The walls held framed abstract prints that seemed to have been chosen with great care to complement one another. Dacey admired them; her practice was to hang stuff on her walls using whatever hooks the previous tenants had left behind. The floors were gently creaking polished oak, covered with what looked like expensive antique oriental rugs.

“I guess for some reason I thought this might look like the back of that van. This doesn’t look like you.”

Gerald smiled as he brought in his duffle bag and set it down.

“Well, it’s not really. Mother has somebody come in when I leave and straighten up. She lives down the road.”

A mama’s boy? thought Dacey. He didn’t seem it, but it might explain his diffident way with her. She set down her own bag, which he immediately grabbed and lugged along with his up the stairs. He invited her to look for some wine or beer. He guessed there was some in the house, since his mother restocked the place when he was gone, too.

“I’m always coming home and finding new kinds of food in the refrigerator,” he shouted down. “The guest room’s on the left here.”

She had already begun to wander about and explore. She passed the living room and entered a formal dining room, which held a large antique oak table with carved chairs and an antique sideboard. Behind the dining room she found a large well-appointed kitchen with a pantry that had a fair selection of pastas, sauces, spices and high-quality canned goods. Dacey checked it, because she believed that pantries told much about a person — in this case probably Gerald’s mother. Dacey’s pantry was filled, too, but with makings for cornbread, chili, and barbecue.

The kitchen also included a small eating nook surrounded by large windows that looked out over a garden in the back, although it was too dark to tell what the garden was like.

She was surveying the kitchen utensils when he returned, his dark hair slicked back from washing up. He had on a fresh plaid sport shirt and jeans and white socks. He seemed far more relaxed in his own environment. He rummaged around looking for wine and glasses, and she excused herself to wash up. She found the guest bedroom as tidy as the rest of the house, with an old four-poster double bed covered with a down comforter. The bed made her remember how tired she was, and she thought she might make it an early night. But a shower perked her up, and she arrived back in the kitchen, padding in on stockinged feet, smiling and fresh, with her hair still damp and wearing blue jeans and a beige blouse. Gerald had filled two wine glasses with a red wine and offered her one.
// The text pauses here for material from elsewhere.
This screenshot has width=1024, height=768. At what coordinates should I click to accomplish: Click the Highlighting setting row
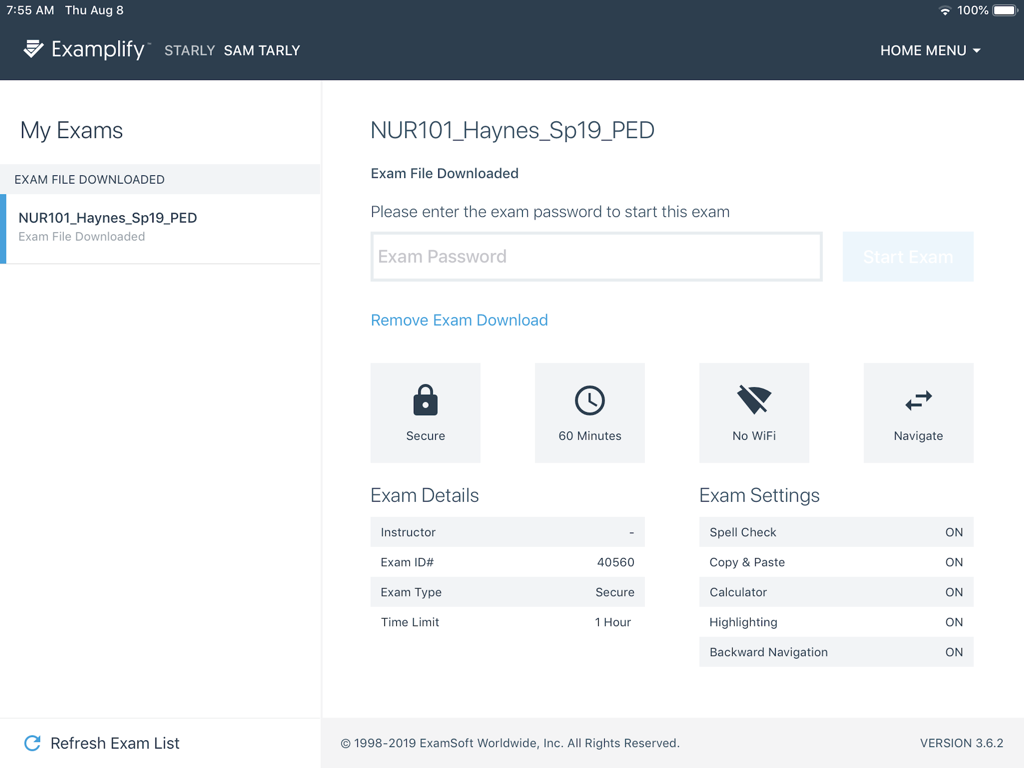(836, 621)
“Listen, I’m a pretty fair cook,” she said taking a sip and reviewing the larder in her mind. “How about I pay my rent by fixing dinner? I think you’ve got some good fixin’s here.”

“Sure, fine. I don’t cook much. Mother usually sends something down and leaves it in the refrigerator. I sort of let her do these things; gives her something to do.”

“Some mother you’ve got there. I’ll have to meet her.”

“Maybe tomorrow. She’s just down the road.”

“You said that already, Gerald.” Dacey smiled.

“Oh, right, I did.”

Gerald seemed a little nervous being alone with her. Well, she actually felt a little
something-or-other
being alone with him. Maybe she sensed an atmosphere of potentialities between them. But no, she finally decided, they’d have to remain friends. Just colleagues.

As she set about developing a menu from what she found frozen or canned, they talked.

“I forgot to ask. You rented a car at Logan. Where’s the van?”

“Left it in Missouri. Well, actually I gave it to some kids.”

“But that was your home, Gerald. Whatta nice guy!”

Gerald shrugged and smiled deprecatingly. “Well, they were kind of freaked. They’d seen an arm fall from the sky.” He proceeded to tell her about his encounter with Voigt and the mystery of the arm. Voigt had emailed him with his final report, which found that the arm had, indeed, been sliced with an infinite smoothness.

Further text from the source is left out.